## Records provided
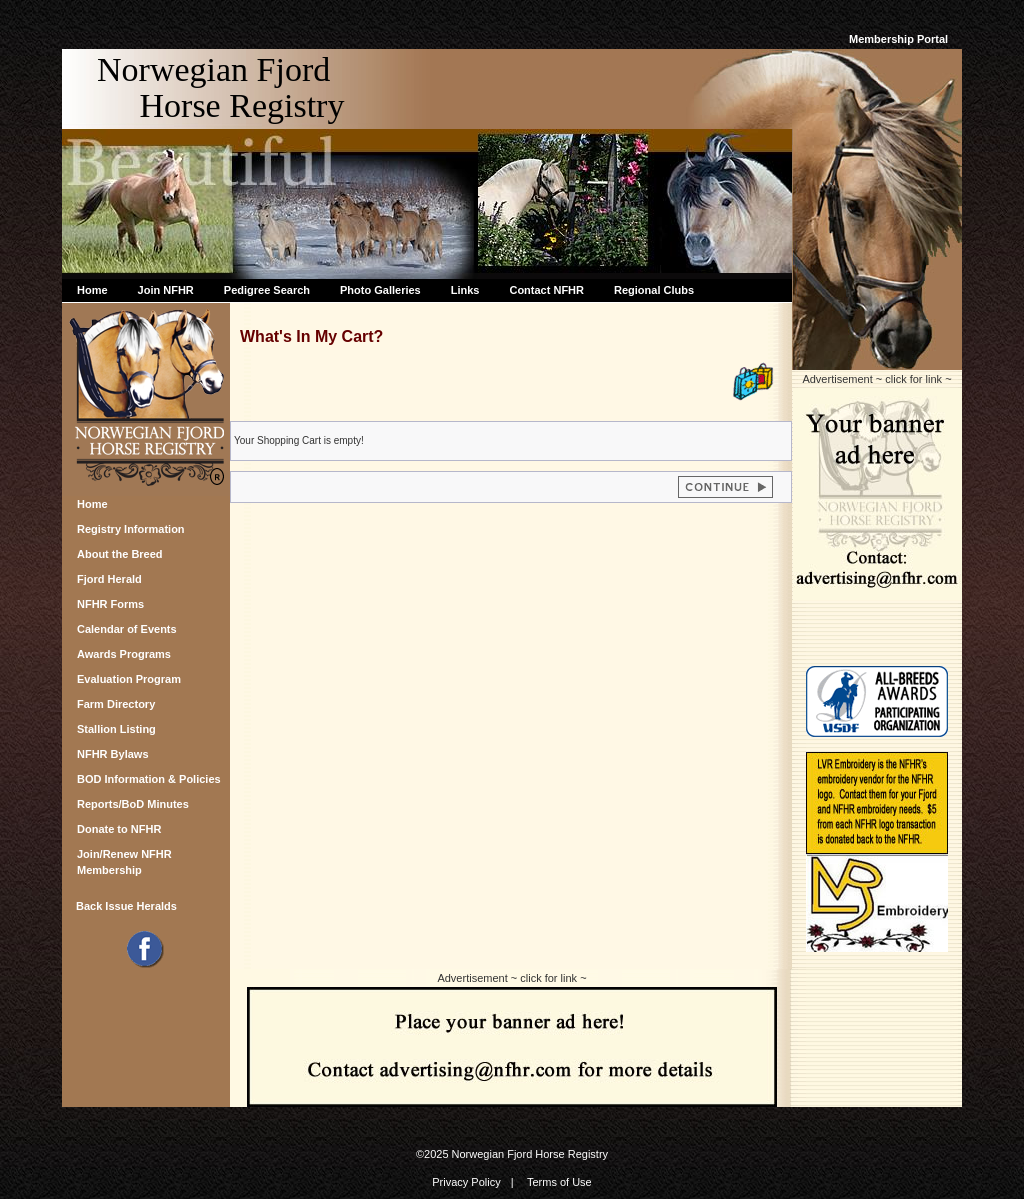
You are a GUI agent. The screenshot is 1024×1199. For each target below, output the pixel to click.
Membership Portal (898, 39)
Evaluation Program (129, 679)
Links (465, 290)
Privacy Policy (466, 1182)
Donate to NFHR (119, 829)
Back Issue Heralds (126, 906)
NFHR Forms (110, 604)
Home (92, 290)
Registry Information (131, 529)
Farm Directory (116, 704)
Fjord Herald (109, 579)
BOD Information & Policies (149, 779)
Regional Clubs (654, 290)
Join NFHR (166, 290)
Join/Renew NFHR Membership (124, 859)
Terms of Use (559, 1182)
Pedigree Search (267, 290)
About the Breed (120, 554)
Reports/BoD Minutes (133, 804)
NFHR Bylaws (113, 754)
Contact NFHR (546, 290)
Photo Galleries (380, 290)
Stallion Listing (116, 729)
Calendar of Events (127, 629)
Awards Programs (124, 654)
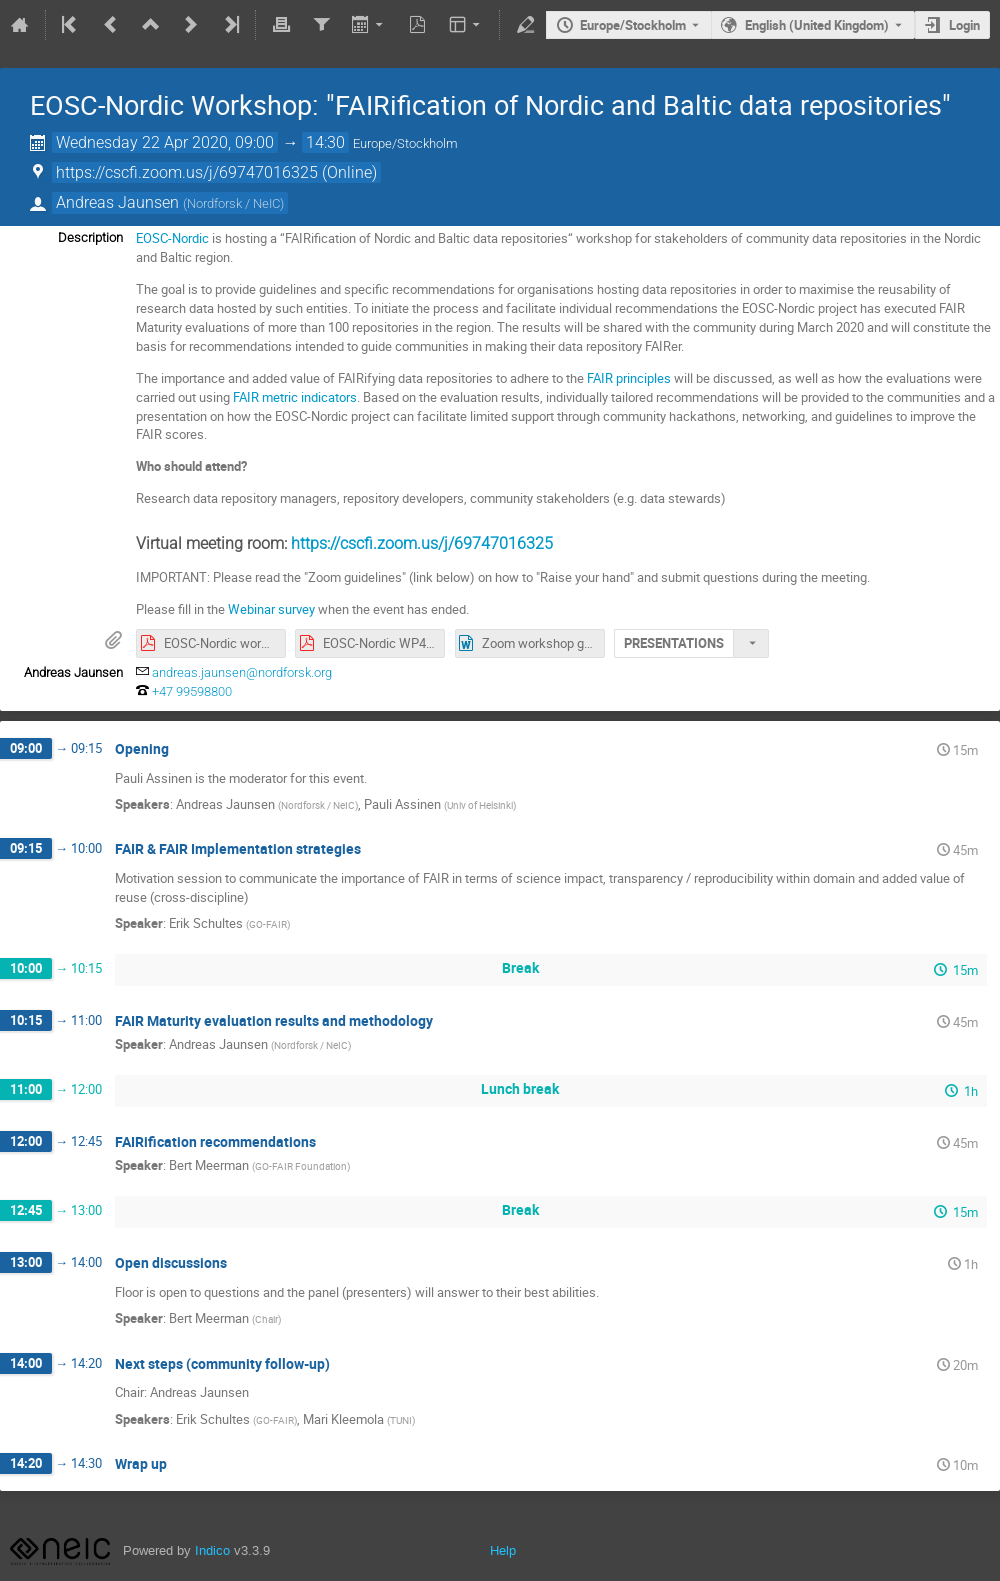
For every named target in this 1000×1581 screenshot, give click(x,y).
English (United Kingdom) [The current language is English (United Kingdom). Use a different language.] (817, 25)
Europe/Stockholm (633, 25)
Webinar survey (271, 609)
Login (964, 25)
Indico (212, 1550)
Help (503, 1550)
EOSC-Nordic (172, 238)
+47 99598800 (192, 691)
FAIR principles (629, 378)
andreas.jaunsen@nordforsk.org (242, 672)
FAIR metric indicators (295, 397)
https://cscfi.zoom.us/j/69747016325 (422, 543)
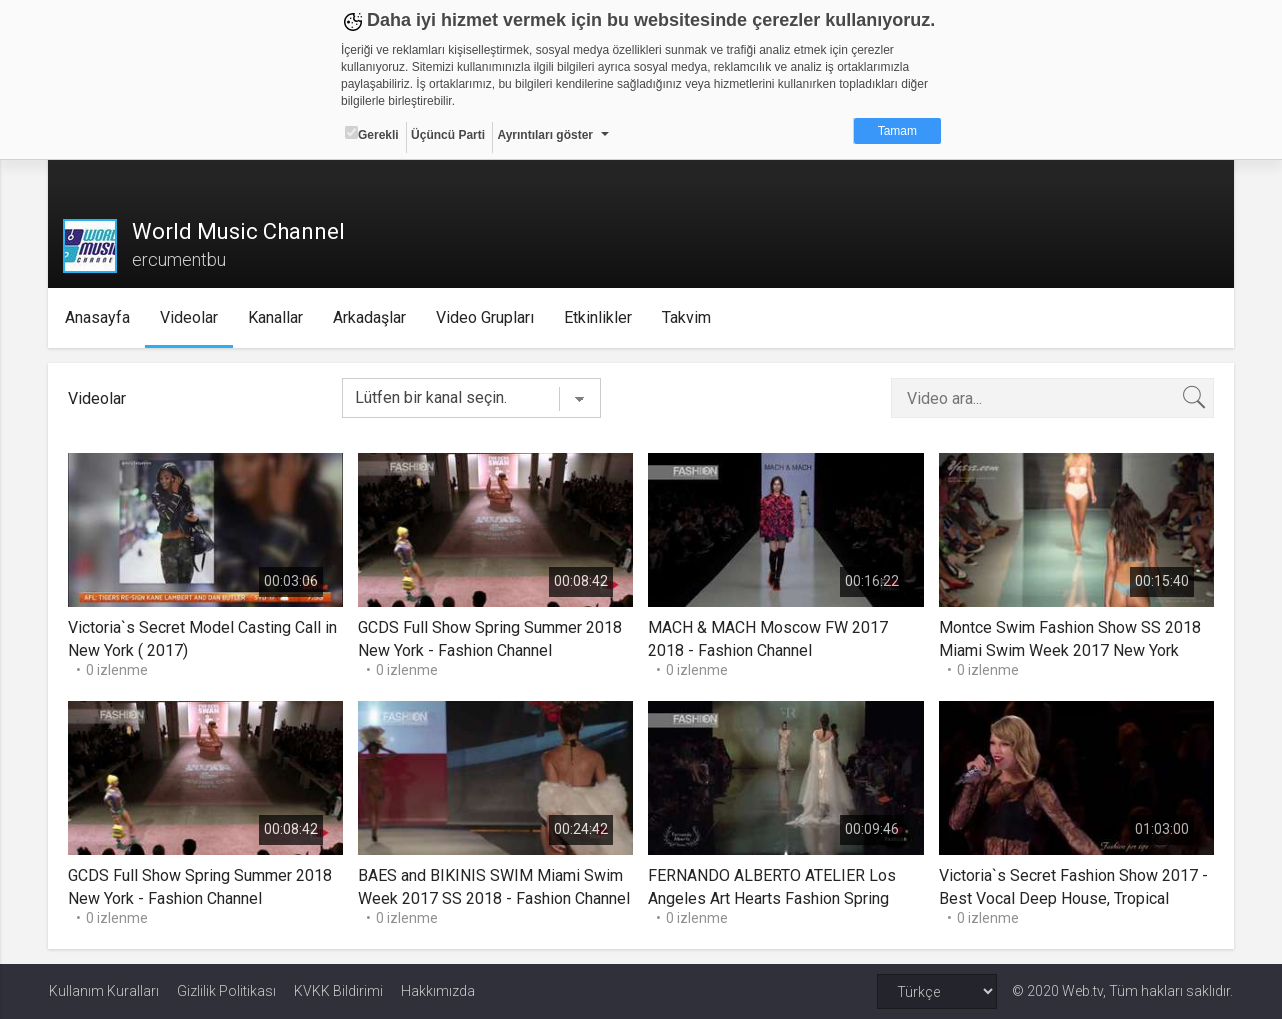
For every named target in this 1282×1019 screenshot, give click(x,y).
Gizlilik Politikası (226, 991)
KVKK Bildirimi (338, 991)
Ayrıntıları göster (545, 135)
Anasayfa (98, 317)
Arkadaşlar (370, 317)
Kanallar (276, 317)
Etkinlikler (599, 317)
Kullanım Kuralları (104, 991)
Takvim (687, 317)
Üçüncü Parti (448, 135)
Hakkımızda (438, 991)
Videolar (190, 317)
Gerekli (372, 134)
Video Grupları (486, 317)
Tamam (897, 131)
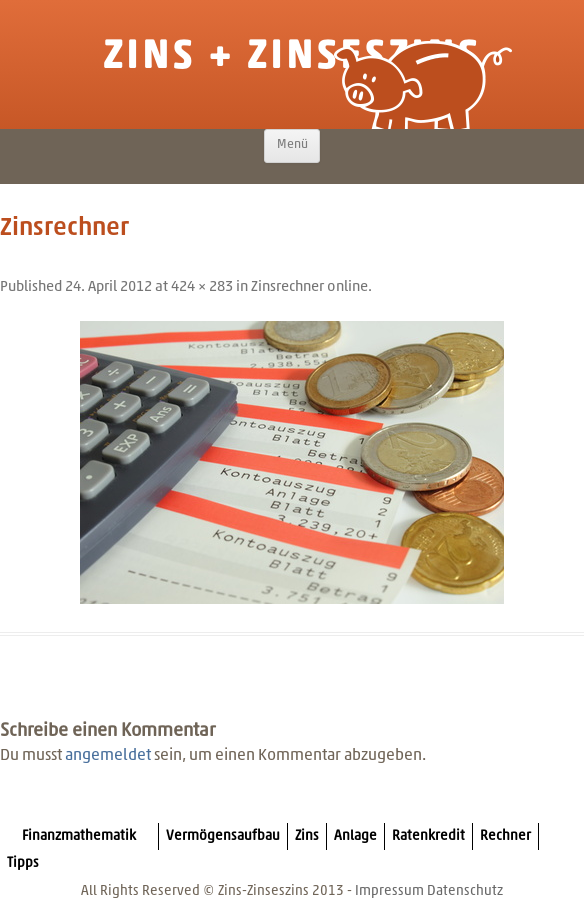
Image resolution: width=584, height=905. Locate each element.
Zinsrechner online (309, 287)
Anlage (355, 836)
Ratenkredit (428, 836)
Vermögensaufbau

## Work to do
Copy every line of the records above word for word, without the pictures.

## Task answer
You are a GUI agent. The screenshot is 1024×1199. For each target below, output the pixel to click.
Membership Portal (898, 39)
Evaluation Program (129, 679)
Links (465, 290)
Privacy Policy (466, 1182)
Donate to NFHR (119, 829)
Back Issue Heralds (126, 906)
NFHR Forms (110, 604)
Home (92, 290)
Registry Information (131, 529)
Farm Directory (116, 704)
Fjord Herald (109, 579)
BOD Information & Policies (149, 779)
Regional Clubs (654, 290)
Join NFHR (166, 290)
Join/Renew NFHR Membership (124, 859)
Terms of Use (559, 1182)
Pedigree Search (267, 290)
About the Breed (120, 554)
Reports/BoD Minutes (133, 804)
NFHR Bylaws (113, 754)
Contact NFHR (546, 290)
Photo Galleries (380, 290)
Stallion Listing (116, 729)
Calendar of Events (127, 629)
Awards Programs (124, 654)
For every named target in this 1000×1581 screenshot, give click(x,y).
English (United Kingdom) [The current language is English (United Kingdom). Use a different language.] (817, 25)
Europe/Stockholm (633, 25)
Webinar survey (271, 609)
Login (964, 25)
Indico (212, 1550)
Help (503, 1550)
EOSC-Nordic (172, 238)
+47 99598800 (192, 691)
FAIR principles (629, 378)
andreas.jaunsen@nordforsk.org (242, 672)
FAIR metric indicators (295, 397)
https://cscfi.zoom.us/j/69747016325 (422, 543)
For every named target in this 1282×1019 screenshot, give click(x,y).
Gizlilik Politikası (226, 991)
KVKK Bildirimi (338, 991)
Ayrıntıları göster (545, 135)
Anasayfa (98, 317)
Arkadaşlar (370, 317)
Kanallar (276, 317)
Etkinlikler (599, 317)
Kullanım Kuralları (104, 991)
Takvim (687, 317)
Üçüncü Parti (448, 135)
Hakkımızda (438, 991)
Videolar (190, 317)
Gerekli (372, 134)
Video Grupları (486, 317)
Tamam (897, 131)
Image resolution: width=584, height=905. Locate each element.
Zinsrechner online (309, 287)
Anlage (355, 836)
Ratenkredit (428, 836)
Vermögensaufbau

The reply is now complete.